Rajmal Baphna married Gattu Bai and had three sons HarakChand, Chandmal and Moolchand and a daughter Jeth Kanwar. GattuBai lived to be over 95 years old and her life touched five generations of Baphnas. Jeth Kanwar was married early but her life took a tragic turn when she lost her husband at an early age. She then turned more religious and exhibited a desire to get enunciated into Jain ascetic way of life (monkhood). At an appropriate time, she took a diksha and formally became a Jain nun who in time rose to become one of the most celebrated nuns (Maharasa) of Shwetamber jain traditions.

Harak Chand started his own business of cotton trading. He ultimately moved from Tiloli to another nearby town ‘Bijainagar’ (also known as Vijaynagar) in Ajmer district of Marwar region and lived most of his life there where he raised his own four sons and a daughter. His four sons are Madan Lal who is a retired school principal settled in Ajmer, Manohar Lal who is a retired Bank Manager (erstwhile Bank of Rajasthan Ltd.) settled in Bhilwara, Late Dr. Prem Chand who was a prominent eye surgeon of Bhilwara area and Tara Chand who is AGM of a private firm in Bengaluru area.  Harak Chand’s only daughter Lad Bai (also known as Priti) is married to Sudarshan Khabya who retired as DGM of erstwhile Bank of Rajasthan Ltd. and currently lives in Jaipur.

Bafnas of Khichan, Phalodi, Jodhpur

Seth Ratan Singhji Bafna came to Khichan from Naya Gaon along with his 6 sons somewhere in second half of the 19th century. The six sons were 1) Sri Gulabchandji, 2) Sri Bhomrajji, 3) Sri Meghrajji, 4) Sri Magniramji, 5) Sri Bhagiramji and 6) Sri Sadar Singhji

Seth Bhomrajji Bafna had 2 sons namely, Hindumalji and Virdichandji. Sri Hindumalji had 3 sons, namely, Pabudanji, Kanyalalji and Khushalchandji. Sri Khushalchandji took Jain Diksha and called Sri Khushal Muniji M.S.

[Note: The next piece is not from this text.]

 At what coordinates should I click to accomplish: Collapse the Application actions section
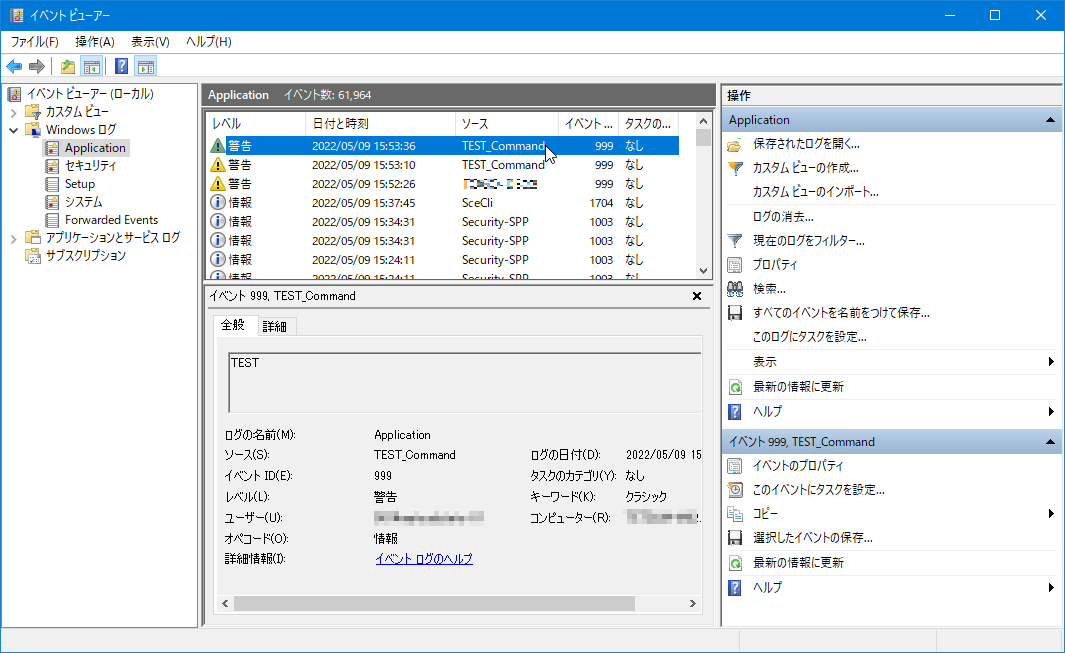(1050, 120)
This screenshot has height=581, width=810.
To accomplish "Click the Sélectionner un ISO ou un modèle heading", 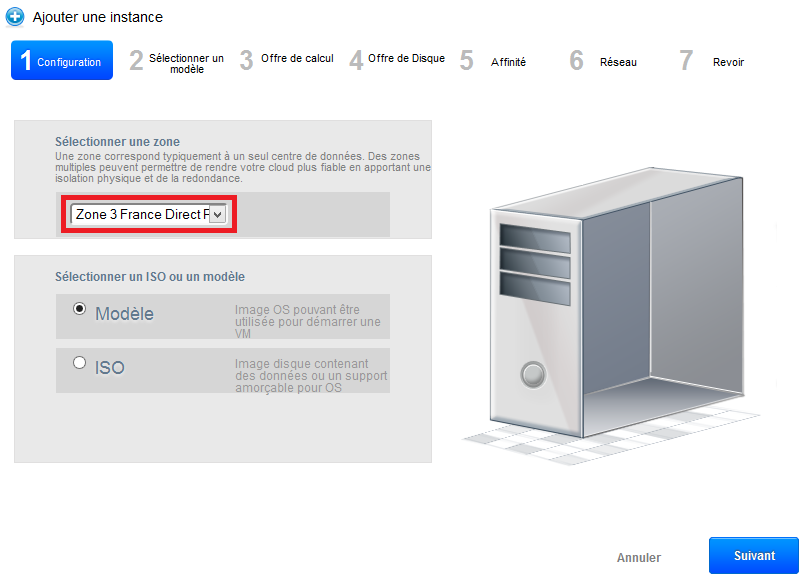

Seth Magniramji had 3 sons, namely, 1) Sri Sujanmalji, 2) Sri Manaklalji and 3) Sri Hiralalji Bafna.  Sujanmalji settled in Amalner, Maharashtra, while  Manaklalji and Hiralalji settled in Madras (now Chennai).  Sri Manaklalji had 3 sons namely, 1) Sri Nemichandji, 2) Sri Champalalji and 3) Sri Kasturchandji.  Though Manaklalji had come to Madras, these 3 children stayed in Khichan family. After some time these 3 children also shifted to Madras.

Nemichandji had 2 sons, namely Nathmalji and Ashkaranji.  Champalalji had 3 sons namely Loonkaranji, Jamanalalji and Ummedmalji. Ummedmalji aged about 75 years staying in Kondithope, Chennai. Kasturchanji has 3 sons namely, Goutamchanji (now shifted to and staying in Bulthana, Maha). Motilalji and Devrajji in Sowcarpet, Chennai. loonkaranji had eight sons, namely parasmalji, tarachandji, virendarji, bharathji, gajenderji, Dharam kirthiji, manmohanji, and Rameshji and one daughter yeswanti bai. Ramesh ji has two sons vinay and lokesh.
Ashkaranji has 4 sons, namely, Omprakash, Navratanmal, Vijay Kumar, Jitendra Kumar.

Bapnas of Jodhpur

Shri Sabalramji had a son named Shri Kaluramji who had two sons Shri Ramlalji and Shri Motilalji.

Bafnas of Asind
Hamirmal Bafna
Hiralal Bafna 
Kesarimal Bafna
Ranglal Bafna
Mulchand Bafna
Goverdhanlal Bafna
Gheesulal Bafna
Bherulal Bafna
Manoharlal Bafna

Bafna's of Jodhpur

One of the Bafna families living in Jodhpur come's from the Sirohi Branch of the clan.